Please write the next part of the piece below about banks putting off foreclosures, picking up right after its final sentence.

Supplied text:

__________________________________________________

Because it’s afraid to. Because then the bank would have to sell the house for whatever it would bring on today’s real estate market - and that would be much less than what the bank pretends it’s worth. Because it’s likely the bank has several such properties - along with other banks - and all those houses are valued at what they were worth five years ago and would sell today only at far less than the amount owed on them. They’re counted as assets on the bank’s books at no-longer-realistic prices. If banks dumped all that on the market, it would further depress real estate prices and put more mortgages underwater.
How long can this go on? Not forever. The banks keep putting it off hoping the economy will turn around and real estate prices will bounce back. Soon-to-be-former mortgagees can’t live rent-free indefinitely and they know that sooner or later they’ll be evicted - but they ride it as long as they can. They keep heating the place, shoveling the snow and mowing the lawn. The bank allows this to prevent values from sinking even further should the occupants move out and nobody took care of anything.Consider the uncertainty these circumstances generate. What if the roof leaks? The occupant thinks: “I should fix the roof, but this isn’t my house anymore. I’m a squatter here.” Will he tell the bank or just put a bucket under the leak? Bank and occupant let it ride. They wait to see what happens.
That uncertainty is very similar to what most Americans feel about our country. We know we’ve dug ourselves into a deep, deep hole we may never climb out of, but we’re letting it ride to see what happens. Serious investors won’t make moves until they see what happens in November’s election while the “Hope and Change” guy presides over a country increasingly hoping for change in who occupies the White House.
The rest is here.

__________________________________________________

Records:
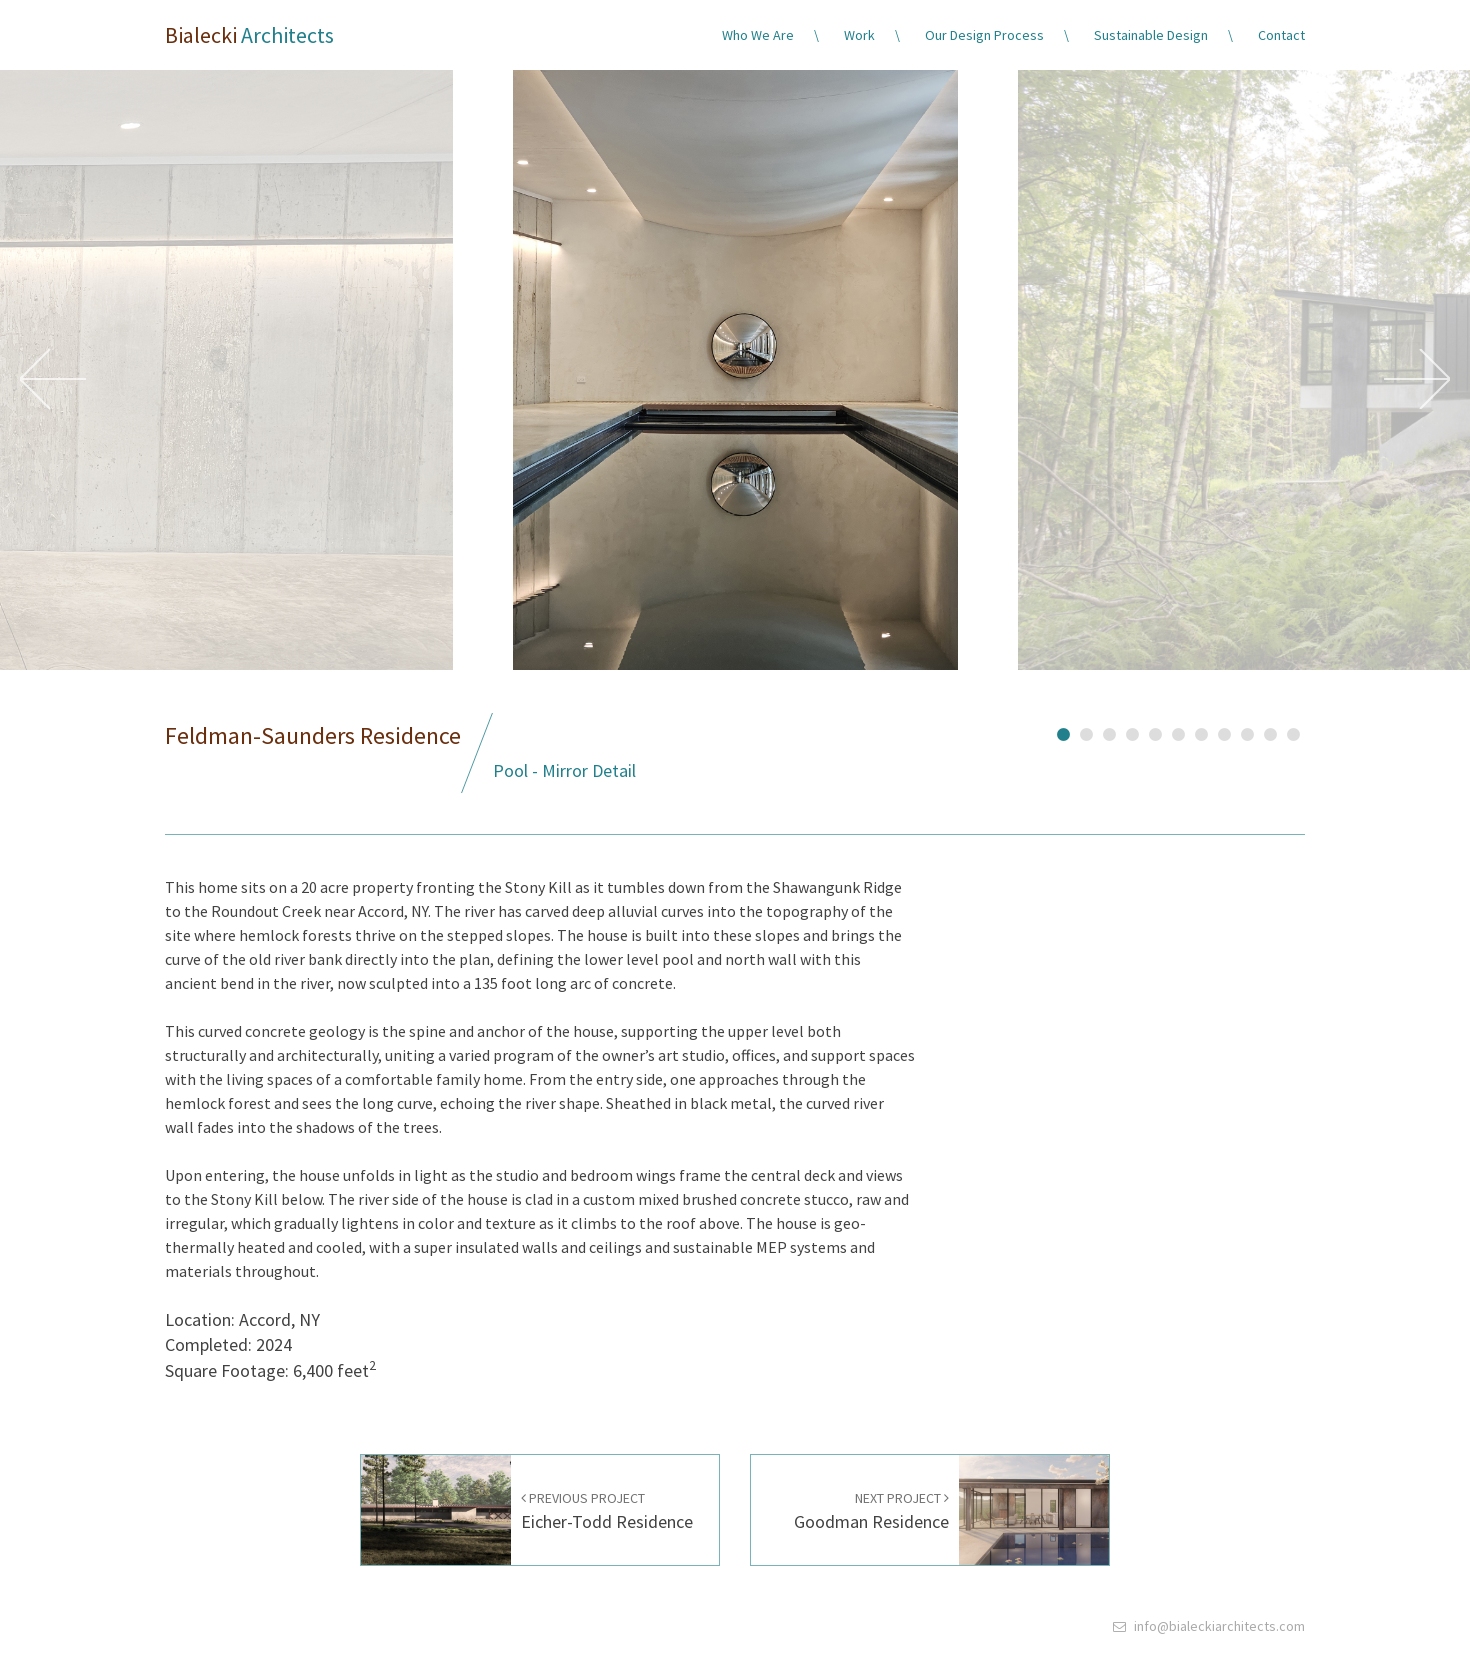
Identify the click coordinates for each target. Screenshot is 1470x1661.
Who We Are (758, 35)
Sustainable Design (1151, 35)
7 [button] (1201, 732)
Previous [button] (53, 379)
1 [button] (1063, 732)
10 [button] (1270, 732)
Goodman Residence (871, 1511)
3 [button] (1109, 732)
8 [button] (1224, 732)
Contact (1281, 35)
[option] (735, 379)
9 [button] (1247, 732)
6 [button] (1178, 732)
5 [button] (1155, 732)
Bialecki (249, 35)
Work (859, 35)
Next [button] (1417, 379)
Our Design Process (984, 35)
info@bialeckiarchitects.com (1219, 1626)
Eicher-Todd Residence (607, 1511)
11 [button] (1293, 732)
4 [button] (1132, 732)
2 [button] (1086, 732)
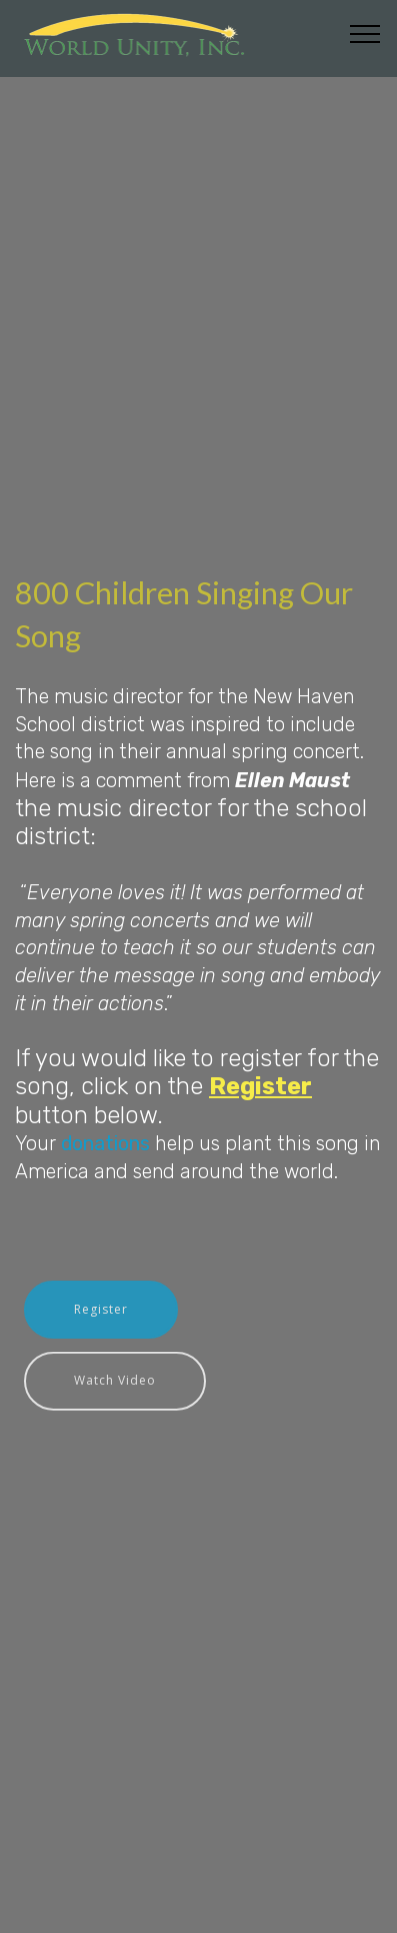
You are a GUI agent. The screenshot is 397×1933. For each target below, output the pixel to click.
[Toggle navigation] (365, 33)
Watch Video (115, 1393)
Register (101, 1322)
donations (105, 1164)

__________________________________________________

Task output:
I live in Central Maine, north of Newport. I have a friend in the real estate business. She has told me that there are literally hundreds of foreclosed homes within easy driving distance of where she lives. One of her jobs is to ride out occasionally and check on these homes, taking photographs of them, and writing reports to keep the banks who own them, posted as to what is going on with the houses.
Many have been broken into and had the plumbing and wiring stolen. Some are still occupied by the former mortgagees, while other are being "occupied" by transients. They just told me last week about one house that a couple moved into, the male called CMP and even had the power turned back on again. And nobody cares enough about this to even go evict the "occupiers"
What a sad state of affairs.
I think that if the banks are hoping that real estate is going to come back and all these, some now totally looted, homes are once again going to be worth what the banks still have them valued on their books, they are going to be very sadly mistaken!
I don't believe that day is ever coming again!
This is all very interesting to watch!
WC
Wood Canoe: We are old enough to have seen most of this happen in our lifetime. The current generation thinks this is th way it always was or was the result of policies of those in the past. So long as the government gives them the wherewithall to survive they don't bother to think why we got where we are and push to change it. There are not enough of us left who know the why and effect change. The proof of that will be evidenced on November 6.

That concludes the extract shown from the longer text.